====== RECORDS FOR THIS EXERCISE

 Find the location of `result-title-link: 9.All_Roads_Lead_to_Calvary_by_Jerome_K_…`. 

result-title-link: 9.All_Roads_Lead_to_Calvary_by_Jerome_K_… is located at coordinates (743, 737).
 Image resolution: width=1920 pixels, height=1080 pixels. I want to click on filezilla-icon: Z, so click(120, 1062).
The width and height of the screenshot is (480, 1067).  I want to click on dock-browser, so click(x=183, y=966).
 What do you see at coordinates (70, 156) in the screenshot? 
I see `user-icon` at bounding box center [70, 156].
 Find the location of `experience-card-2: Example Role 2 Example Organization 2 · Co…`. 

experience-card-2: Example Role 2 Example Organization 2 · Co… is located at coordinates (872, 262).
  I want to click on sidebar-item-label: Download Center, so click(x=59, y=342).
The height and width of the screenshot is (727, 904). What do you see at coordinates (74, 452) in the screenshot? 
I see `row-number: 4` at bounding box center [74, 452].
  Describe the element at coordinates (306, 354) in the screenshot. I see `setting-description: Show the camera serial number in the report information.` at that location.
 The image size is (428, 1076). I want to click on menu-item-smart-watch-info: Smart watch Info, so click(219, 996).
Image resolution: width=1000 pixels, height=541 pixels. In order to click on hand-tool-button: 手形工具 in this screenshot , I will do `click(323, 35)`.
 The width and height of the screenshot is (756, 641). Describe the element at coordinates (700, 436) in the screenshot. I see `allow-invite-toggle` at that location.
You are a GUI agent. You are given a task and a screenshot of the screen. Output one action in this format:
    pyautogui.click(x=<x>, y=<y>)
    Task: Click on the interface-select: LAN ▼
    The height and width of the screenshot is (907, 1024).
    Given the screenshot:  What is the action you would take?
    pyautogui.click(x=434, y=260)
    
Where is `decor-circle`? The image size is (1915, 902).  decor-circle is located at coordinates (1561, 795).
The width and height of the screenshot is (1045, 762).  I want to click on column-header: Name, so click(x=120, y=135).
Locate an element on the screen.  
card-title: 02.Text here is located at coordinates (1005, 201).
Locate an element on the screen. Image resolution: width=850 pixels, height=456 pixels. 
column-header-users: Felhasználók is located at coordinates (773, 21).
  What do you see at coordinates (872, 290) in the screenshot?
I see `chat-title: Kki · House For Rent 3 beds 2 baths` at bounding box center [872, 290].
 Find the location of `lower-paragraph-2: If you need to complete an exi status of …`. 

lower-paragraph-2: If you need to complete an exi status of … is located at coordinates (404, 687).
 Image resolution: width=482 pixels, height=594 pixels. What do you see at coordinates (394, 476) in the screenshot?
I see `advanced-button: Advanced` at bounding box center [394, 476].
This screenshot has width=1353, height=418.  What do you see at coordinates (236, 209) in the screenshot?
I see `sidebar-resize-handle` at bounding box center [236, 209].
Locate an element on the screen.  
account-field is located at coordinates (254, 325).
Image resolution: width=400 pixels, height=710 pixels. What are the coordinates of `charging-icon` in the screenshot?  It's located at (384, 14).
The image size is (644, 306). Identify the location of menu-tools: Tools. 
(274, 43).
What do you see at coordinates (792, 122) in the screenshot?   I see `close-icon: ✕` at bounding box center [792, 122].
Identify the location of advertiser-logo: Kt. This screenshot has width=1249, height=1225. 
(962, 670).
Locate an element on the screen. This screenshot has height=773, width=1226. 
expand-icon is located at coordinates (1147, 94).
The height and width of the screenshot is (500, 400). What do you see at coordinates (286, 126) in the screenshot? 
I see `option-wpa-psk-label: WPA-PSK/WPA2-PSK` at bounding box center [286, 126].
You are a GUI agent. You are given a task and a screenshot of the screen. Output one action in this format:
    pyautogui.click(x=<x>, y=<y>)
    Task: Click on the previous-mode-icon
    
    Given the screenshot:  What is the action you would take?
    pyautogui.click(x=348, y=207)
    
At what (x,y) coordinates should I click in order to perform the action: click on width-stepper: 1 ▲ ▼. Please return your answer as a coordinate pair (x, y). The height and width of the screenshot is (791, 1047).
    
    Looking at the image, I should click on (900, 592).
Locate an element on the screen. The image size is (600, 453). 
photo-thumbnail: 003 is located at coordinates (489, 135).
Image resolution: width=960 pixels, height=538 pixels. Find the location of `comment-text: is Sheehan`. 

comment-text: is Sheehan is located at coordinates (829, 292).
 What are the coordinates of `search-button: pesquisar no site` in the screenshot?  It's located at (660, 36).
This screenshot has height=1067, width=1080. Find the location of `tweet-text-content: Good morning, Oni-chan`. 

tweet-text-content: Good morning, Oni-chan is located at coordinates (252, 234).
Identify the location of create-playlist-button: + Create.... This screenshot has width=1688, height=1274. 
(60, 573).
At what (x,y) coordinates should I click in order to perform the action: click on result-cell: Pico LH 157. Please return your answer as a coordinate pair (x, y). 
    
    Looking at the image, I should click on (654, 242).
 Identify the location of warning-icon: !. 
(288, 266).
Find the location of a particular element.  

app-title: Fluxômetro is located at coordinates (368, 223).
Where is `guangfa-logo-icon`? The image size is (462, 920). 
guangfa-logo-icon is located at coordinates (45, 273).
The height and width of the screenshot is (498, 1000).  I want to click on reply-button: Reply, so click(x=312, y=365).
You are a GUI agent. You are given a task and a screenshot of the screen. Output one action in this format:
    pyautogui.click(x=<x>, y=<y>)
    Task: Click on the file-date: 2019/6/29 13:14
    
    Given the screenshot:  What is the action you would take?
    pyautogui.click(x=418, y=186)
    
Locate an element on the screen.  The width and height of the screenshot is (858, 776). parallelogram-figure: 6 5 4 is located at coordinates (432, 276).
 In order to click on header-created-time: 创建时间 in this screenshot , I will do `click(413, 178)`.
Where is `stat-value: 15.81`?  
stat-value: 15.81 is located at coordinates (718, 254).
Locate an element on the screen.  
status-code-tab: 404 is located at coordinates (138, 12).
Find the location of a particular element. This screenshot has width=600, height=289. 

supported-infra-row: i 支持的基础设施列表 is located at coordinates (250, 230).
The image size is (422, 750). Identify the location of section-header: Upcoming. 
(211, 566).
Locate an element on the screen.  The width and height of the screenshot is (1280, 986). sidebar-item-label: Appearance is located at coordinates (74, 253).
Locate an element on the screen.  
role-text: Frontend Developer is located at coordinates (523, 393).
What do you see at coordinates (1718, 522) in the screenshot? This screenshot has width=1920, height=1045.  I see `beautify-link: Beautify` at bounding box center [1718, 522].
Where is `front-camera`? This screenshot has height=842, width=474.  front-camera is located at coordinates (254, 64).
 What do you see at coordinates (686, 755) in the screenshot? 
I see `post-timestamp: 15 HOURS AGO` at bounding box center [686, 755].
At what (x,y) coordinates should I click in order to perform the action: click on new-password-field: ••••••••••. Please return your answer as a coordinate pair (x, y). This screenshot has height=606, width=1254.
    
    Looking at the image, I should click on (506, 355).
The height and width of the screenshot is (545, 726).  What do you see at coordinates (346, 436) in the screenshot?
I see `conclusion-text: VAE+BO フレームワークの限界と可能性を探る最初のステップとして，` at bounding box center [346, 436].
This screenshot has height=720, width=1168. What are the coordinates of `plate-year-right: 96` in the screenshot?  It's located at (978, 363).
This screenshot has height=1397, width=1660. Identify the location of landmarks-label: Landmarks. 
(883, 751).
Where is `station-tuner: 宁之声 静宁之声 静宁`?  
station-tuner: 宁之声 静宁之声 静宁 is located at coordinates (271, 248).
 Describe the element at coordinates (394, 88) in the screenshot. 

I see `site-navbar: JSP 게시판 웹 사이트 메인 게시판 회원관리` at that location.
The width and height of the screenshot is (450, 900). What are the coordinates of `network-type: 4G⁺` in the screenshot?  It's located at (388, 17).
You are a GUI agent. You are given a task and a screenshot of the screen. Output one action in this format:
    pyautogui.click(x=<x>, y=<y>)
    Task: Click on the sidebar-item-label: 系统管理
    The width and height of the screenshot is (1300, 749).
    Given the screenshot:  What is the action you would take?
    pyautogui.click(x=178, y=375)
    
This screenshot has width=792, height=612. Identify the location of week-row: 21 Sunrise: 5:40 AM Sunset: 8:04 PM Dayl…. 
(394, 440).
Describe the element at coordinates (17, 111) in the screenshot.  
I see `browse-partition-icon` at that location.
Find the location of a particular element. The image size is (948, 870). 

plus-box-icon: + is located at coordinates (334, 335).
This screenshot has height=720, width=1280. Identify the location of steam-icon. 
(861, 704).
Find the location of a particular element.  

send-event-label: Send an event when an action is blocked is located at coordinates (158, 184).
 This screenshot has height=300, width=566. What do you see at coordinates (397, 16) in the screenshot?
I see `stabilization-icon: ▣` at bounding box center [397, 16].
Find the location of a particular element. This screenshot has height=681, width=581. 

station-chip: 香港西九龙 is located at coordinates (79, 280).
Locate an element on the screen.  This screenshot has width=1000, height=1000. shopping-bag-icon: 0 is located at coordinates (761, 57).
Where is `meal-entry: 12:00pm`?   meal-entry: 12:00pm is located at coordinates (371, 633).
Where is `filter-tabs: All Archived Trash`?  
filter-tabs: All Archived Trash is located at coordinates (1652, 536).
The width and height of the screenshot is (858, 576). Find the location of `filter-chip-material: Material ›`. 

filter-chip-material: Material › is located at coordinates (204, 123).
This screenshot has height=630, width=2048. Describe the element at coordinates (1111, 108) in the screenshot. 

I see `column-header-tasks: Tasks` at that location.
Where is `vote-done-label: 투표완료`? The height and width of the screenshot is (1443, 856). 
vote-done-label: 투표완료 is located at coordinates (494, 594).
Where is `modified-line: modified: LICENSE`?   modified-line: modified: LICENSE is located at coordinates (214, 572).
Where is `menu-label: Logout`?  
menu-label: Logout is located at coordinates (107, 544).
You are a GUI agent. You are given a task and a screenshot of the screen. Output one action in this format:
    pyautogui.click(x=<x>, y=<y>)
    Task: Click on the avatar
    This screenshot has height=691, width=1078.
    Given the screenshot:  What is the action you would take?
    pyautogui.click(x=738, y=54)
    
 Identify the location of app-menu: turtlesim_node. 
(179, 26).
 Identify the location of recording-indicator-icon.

============

WHAT THE TASK ASKS
Recast the records above as a two-column CSV with the columns "prompt" and "reply", one row for each record in the part that opens with the line containing "Identify the location of advertiser-logo: Kt." and closes with the line containing "expand-icon is located". Put the record's text and its answer each in one quoted field, with line breaks turned into spaces.

RESULT OF THE TASK
prompt,reply
"Identify the location of advertiser-logo: Kt. This screenshot has width=1249, height=1225.","(962, 670)."
"Locate an element on the screen. This screenshot has height=773, width=1226.","expand-icon is located at coordinates (1147, 94)."